#### Dataset entries

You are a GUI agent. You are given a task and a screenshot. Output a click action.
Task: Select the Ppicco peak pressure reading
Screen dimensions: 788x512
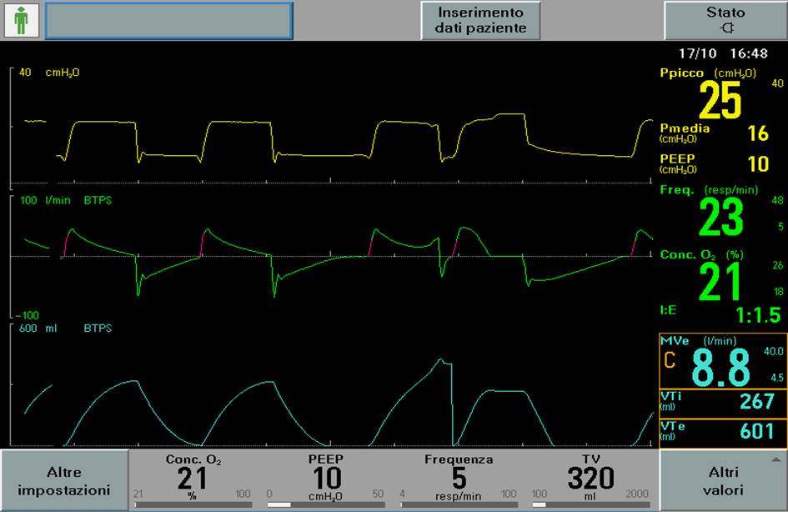720,98
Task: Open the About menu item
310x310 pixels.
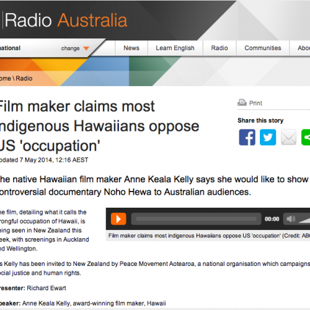Action: point(303,48)
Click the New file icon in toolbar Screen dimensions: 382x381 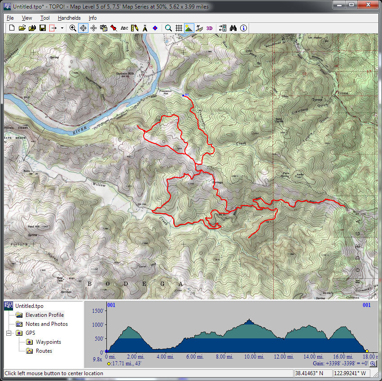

########

-- Requirements --
Format every line of the material above as a Markdown table with the columns "Row" and "Line", skipping blank lines. Leave the pictures out of the answer.

-- Expected answer --
| Row | Line |
|---|---|
| 1 | You are a GUI agent. You are given a task and a screenshot. Output a click action. |
| 2 | Task: Select the Ppicco peak pressure reading |
| 3 | Screen dimensions: 788x512 |
| 4 | 720,98 |
| 5 | Task: Open the About menu item |
| 6 | 310x310 pixels. |
| 7 | Action: point(303,48) |
| 8 | Click the New file icon in toolbar Screen dimensions: 382x381  |